Phil (21:59):Yeah, I would – for explanation, bipolar membrane electrodialysis is an electrochemical approach and the way it works is you have an electrochemical cell that's separated by a bunch of membranes inside and you apply voltage across that cell, and if in the middle of it you add a a brine, the voltage essentially splits that brine into an acid and base stream. And if you take the acid stream and you neutralize it, so if you react the acid with let's say silicate rock, you're essentially left with a base stream that you can add to the ocean to increase its alkalinity. So that's sort of how BPMED functions. And yeah, BPMED is a really interesting case study because it exemplifies the importance of this prospective approach because it's really hungry for electricity. And if that electricity isn't decarbonized, which in most places in the world it isn't, it's not really a net negative approach. And you only see it become net negative as the grid decarbonizes. So that's a really good example of this sort of prospective approach, that if we show the scenario of grid decarbonization, do we start to see it actually as a functional ocean alkalinity enhancement technology? And yeah, we're planning to apply it to a whole range of other case studies.
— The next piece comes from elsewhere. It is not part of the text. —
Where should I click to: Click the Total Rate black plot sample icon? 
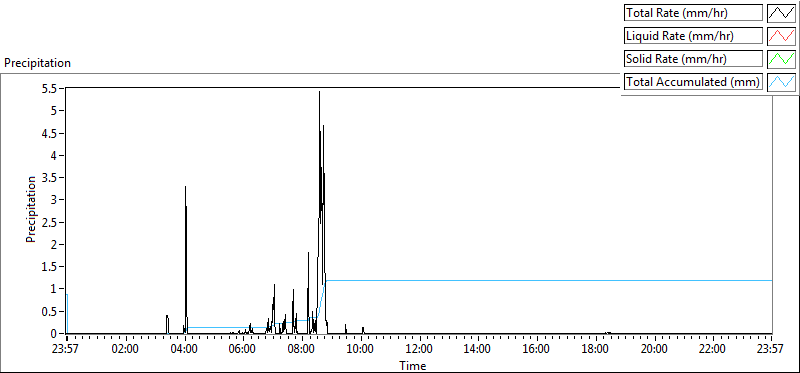point(782,13)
We've got something around hydrated carbonates, using hydrated minerals for ocean alkalinity enhancement in the works. I think by the end of our project, we'll have five, I think, case studies, ocean alkalinity enhancement case studies. But we're also hoping to apply it to a range of other CDR approaches beyond ocean alkalinity enhancement. And we've already applied it to looking at mine waste carbonation, so looking at using mine wastes to capture atmospheric CO2. And I imagine that this type of framework could be applied even more widely than that.
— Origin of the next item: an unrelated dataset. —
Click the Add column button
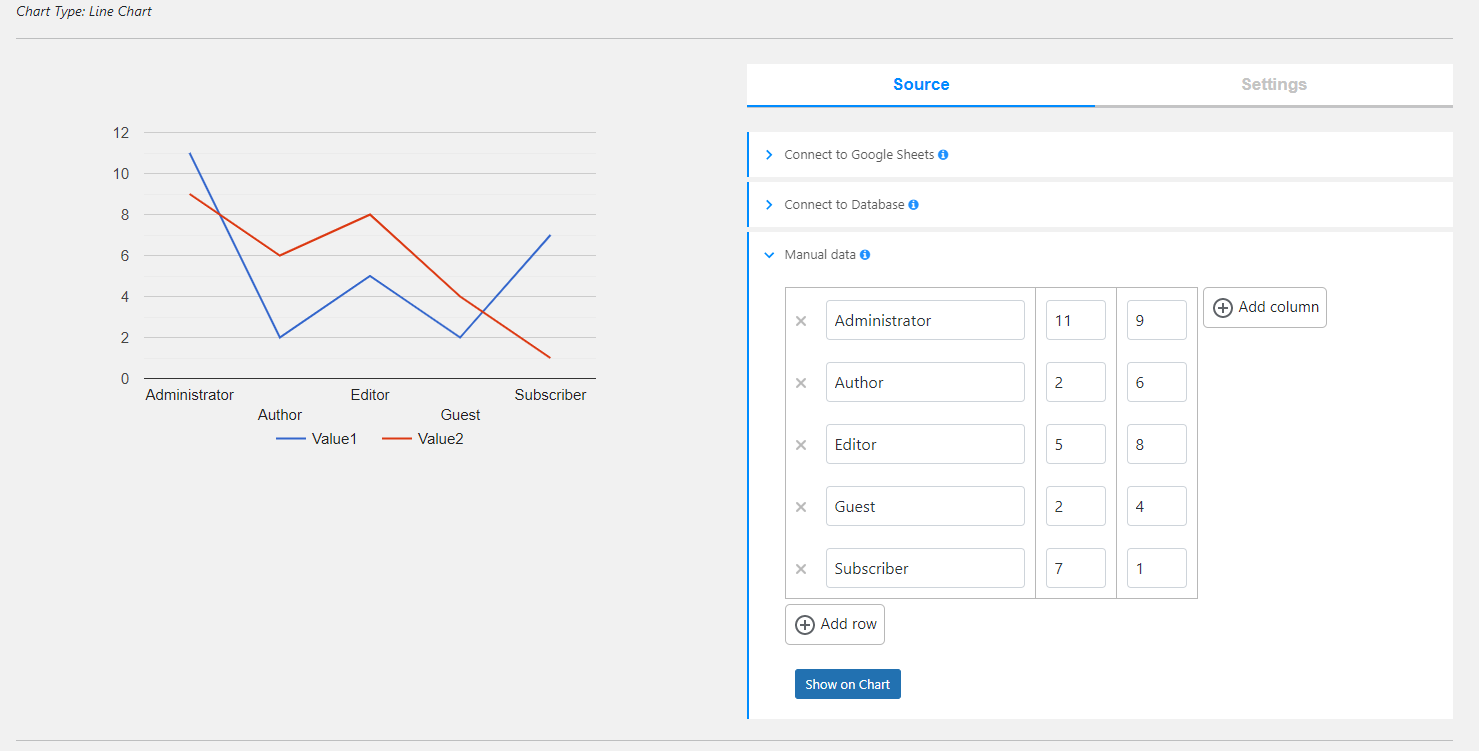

Wil (24:09): Yeah. Now you mentioned already that at least at this point BPMED is not net negative in the base case, I guess primarily premised on energy needs and the current mix of energy. And you indicated that was true for coastal enhanced weathering also. Are there other assumptions behind this that lead you to believe that in the future it would be net negative beyond assumptions associated with the energy mix?
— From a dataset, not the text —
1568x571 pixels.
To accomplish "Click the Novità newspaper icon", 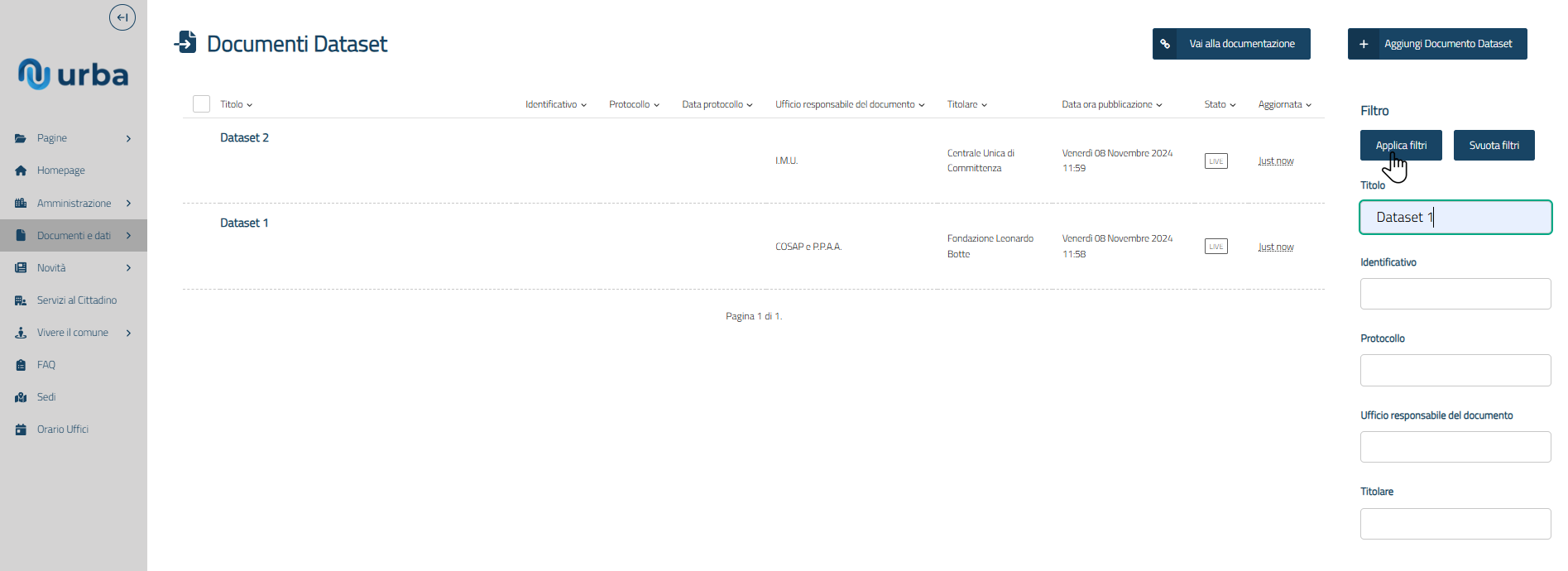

Mijndert (24:45): Maybe I can give a bit of an answer to that one. So, the short answer is yes, but equally no, right? So we know that CDR technologies in general can be indeed energy hungry, and it really depends on which technology we're looking at. Very often the more engineered technologies do require a bit of energy. And we know very well what are the energy costs currently, because we can just look it up on spot market prices or power purchase agreements or long-term contracts. And we also know what the energy intensities are across the globe, right? So first and foremost, when you make such an assertion, it's always important to look at different countries and regions to see where that applies. Then of course there go assumptions – and these assumptions can quite literally be assumptions, but it can also be the result of more detailed modeling work – go into lifecycle assessments. So that's definitely true. But at the same time, these technologies also will develop over time, right? So we know that with most energy technologies, but not just that, also with electronics and with many other things, when we produce things kind of repeatedly and we learn how to produce these, the cost of producing one unit will go down. So the 200th ocean alkalinity enhancement plant will be cheaper for the same scale as the first. So we can quite credibly say that. We also know that very often technologies become more energy efficient with time. And I think that those are two of the key indicators that we have to keep in mind. And then we also know that the energy system or or the economic system in which a technology functions will also change. So I mean I hardly dare say it, but I think that many of our economies are still decarbonizing or on a trajectory to low carbon manufacturing. So these are all the kinds of things that influence how these technologies will behave and perform. And therefore it is so important that we finally bring that future-looking aspect much more to the foreground. Because otherwise you'd be comparing technologies on a as per today basis, but that's not when they'll operate. They'll operate in 20 to 30 years from now. So you want to analyze them as if we have made that transition already. And that's where our framework starts to give a really good starting point.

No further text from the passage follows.